Will you transcribe all the entries word for word, skipping the pictures they hold?

> _Entries shown_
%%
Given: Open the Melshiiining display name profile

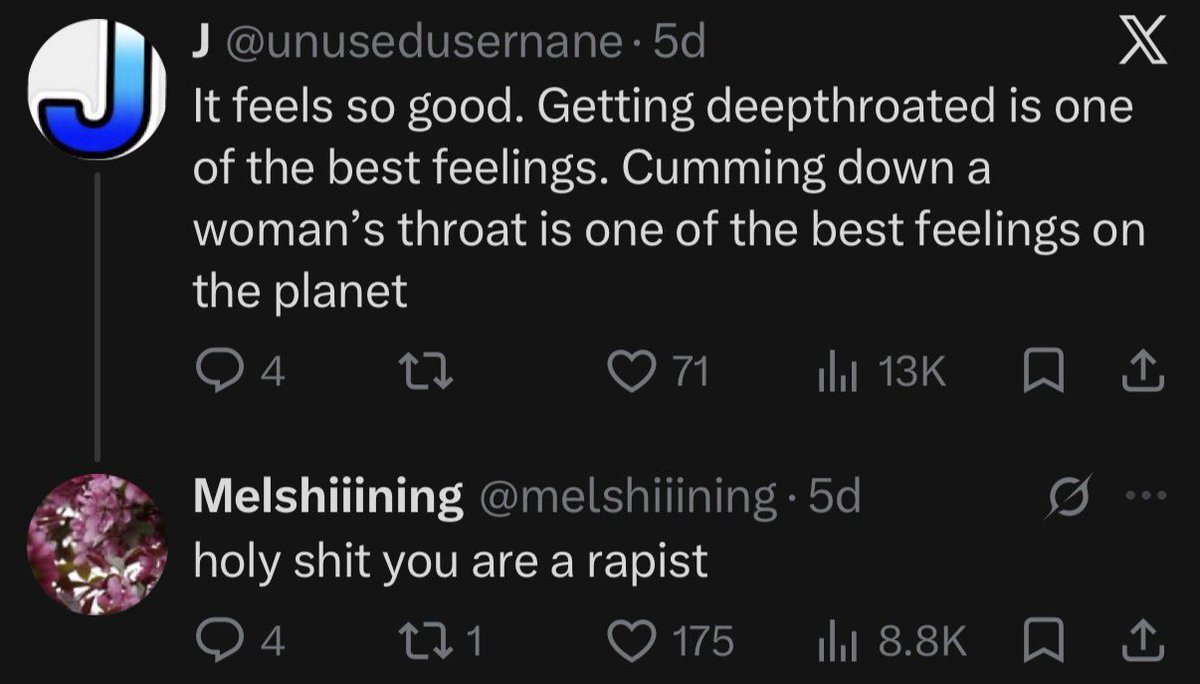Looking at the screenshot, I should 327,497.
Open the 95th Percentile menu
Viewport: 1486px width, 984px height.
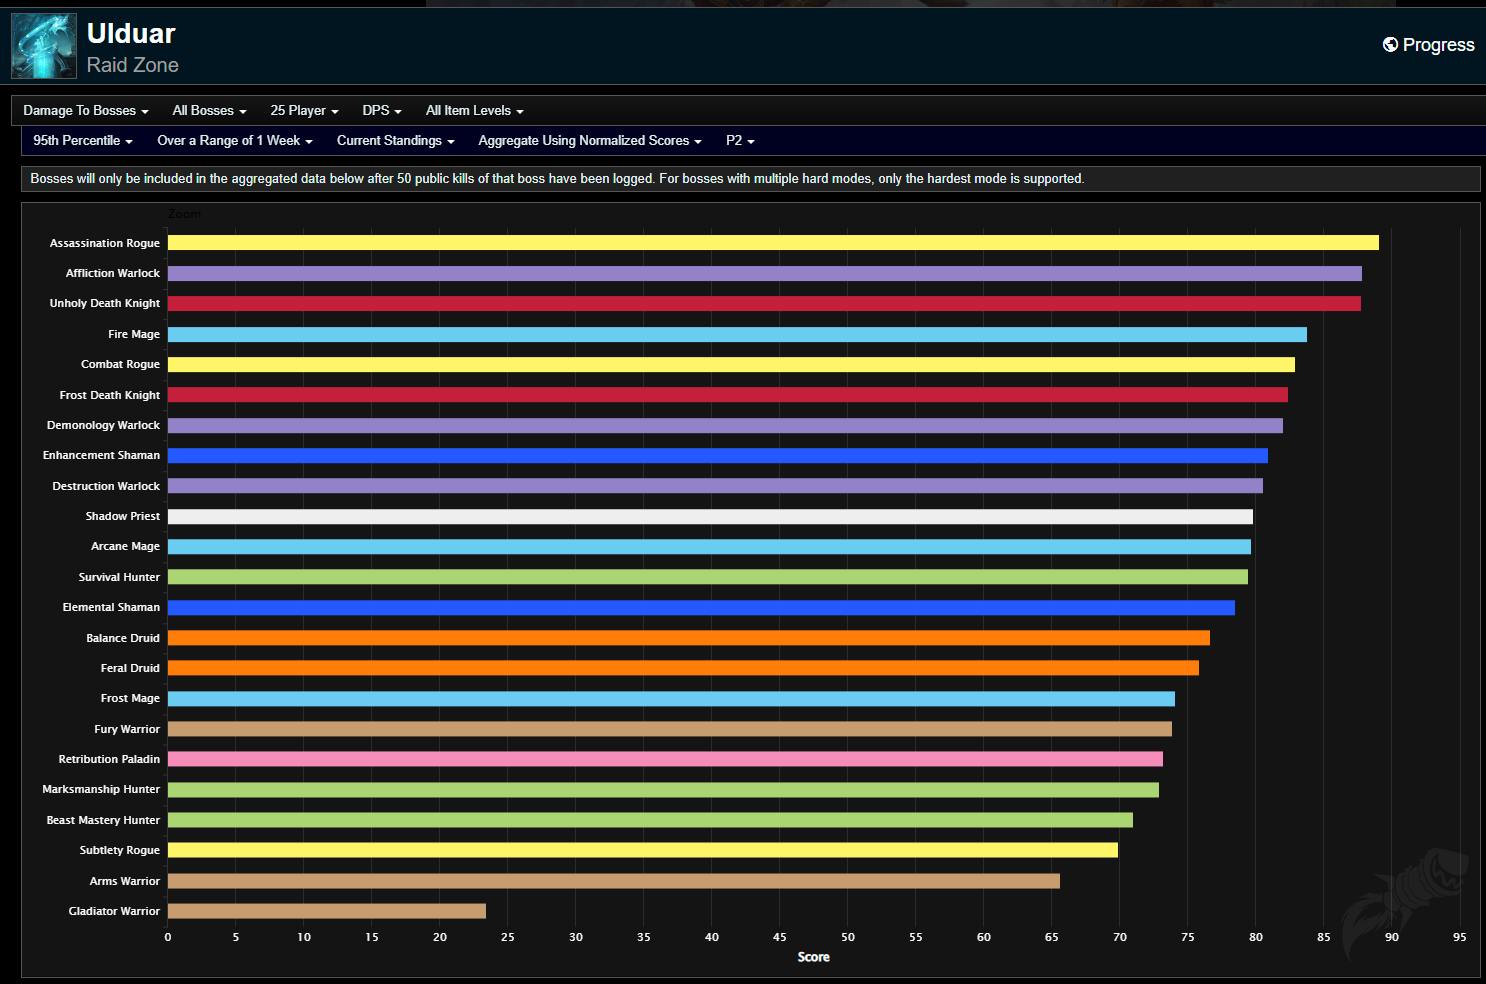[x=83, y=141]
%%
> _Answer space_
Given: Open the Melshiiining display name profile

Looking at the screenshot, I should 327,497.
Open the 95th Percentile menu
Viewport: 1486px width, 984px height.
[x=83, y=141]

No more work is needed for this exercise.